Can you copy out the records word for word, beginning at the line that has "774x356 pixels. At" and stopping after the line that has "tap(28, 162)", while leaving the pictures out?

▶ Data shown

--- begin ---

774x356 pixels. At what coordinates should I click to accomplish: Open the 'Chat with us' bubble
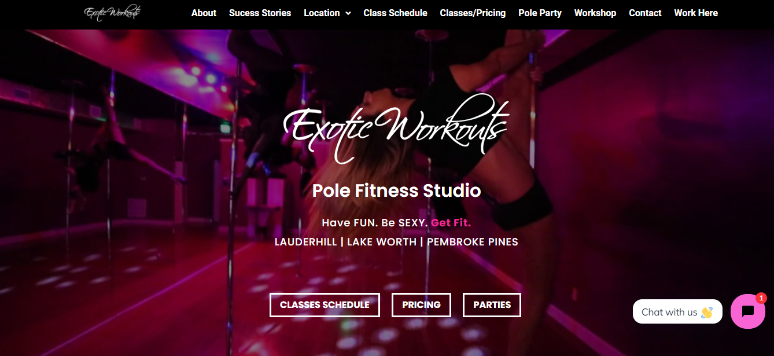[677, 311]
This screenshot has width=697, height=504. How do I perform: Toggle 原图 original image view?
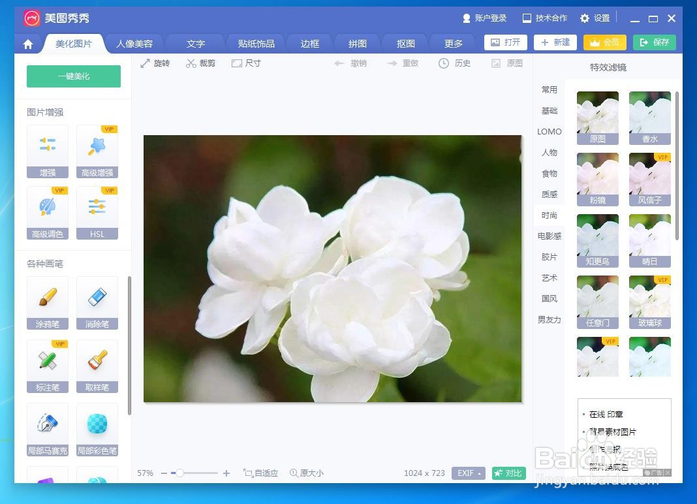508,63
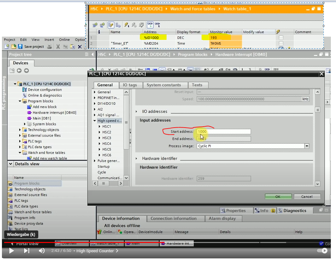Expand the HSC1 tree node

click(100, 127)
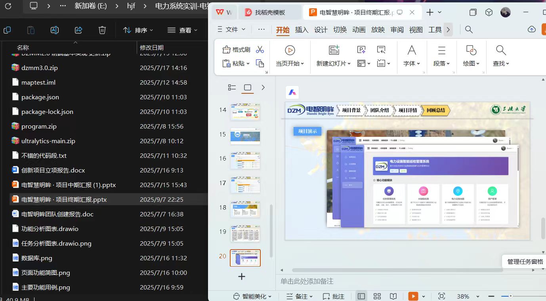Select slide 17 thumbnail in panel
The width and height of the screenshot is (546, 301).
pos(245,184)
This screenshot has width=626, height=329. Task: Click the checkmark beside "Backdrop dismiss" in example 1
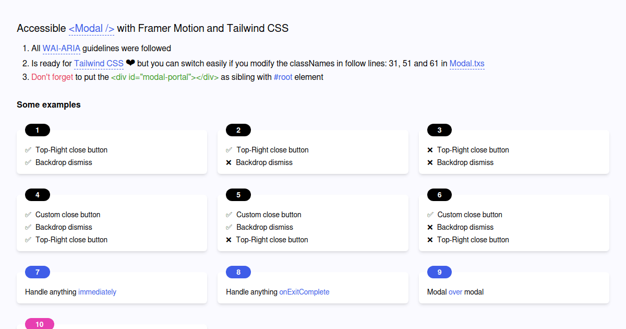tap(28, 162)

--- end ---
--- begin ---

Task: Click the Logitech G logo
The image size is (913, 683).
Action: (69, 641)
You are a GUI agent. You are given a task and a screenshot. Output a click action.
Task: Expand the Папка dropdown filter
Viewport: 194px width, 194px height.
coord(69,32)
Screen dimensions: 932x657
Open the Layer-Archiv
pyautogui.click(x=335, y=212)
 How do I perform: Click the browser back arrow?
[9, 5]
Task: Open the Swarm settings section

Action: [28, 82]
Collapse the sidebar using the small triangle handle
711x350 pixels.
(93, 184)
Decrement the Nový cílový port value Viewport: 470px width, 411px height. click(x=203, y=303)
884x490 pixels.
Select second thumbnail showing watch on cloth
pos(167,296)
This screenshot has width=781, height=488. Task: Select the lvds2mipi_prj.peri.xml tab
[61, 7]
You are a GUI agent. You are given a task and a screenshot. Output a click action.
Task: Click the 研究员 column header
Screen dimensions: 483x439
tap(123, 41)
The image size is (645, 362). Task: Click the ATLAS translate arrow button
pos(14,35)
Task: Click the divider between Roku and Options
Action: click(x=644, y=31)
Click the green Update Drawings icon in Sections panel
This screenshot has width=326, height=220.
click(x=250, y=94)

--- end ---

▶ Exercise solution
774x356 pixels. At what coordinates should I click to accomplish: Open the 'Chat with us' bubble
[677, 311]
This screenshot has width=697, height=504. How do I perform: Toggle 原图 original image view?
508,63
Expand the HSC1 tree node

click(100, 127)
Select slide 17 thumbnail in panel
The width and height of the screenshot is (546, 301).
pos(245,184)
This screenshot has width=626, height=329. Task: Click the checkmark beside "Backdrop dismiss" in example 1
tap(28, 162)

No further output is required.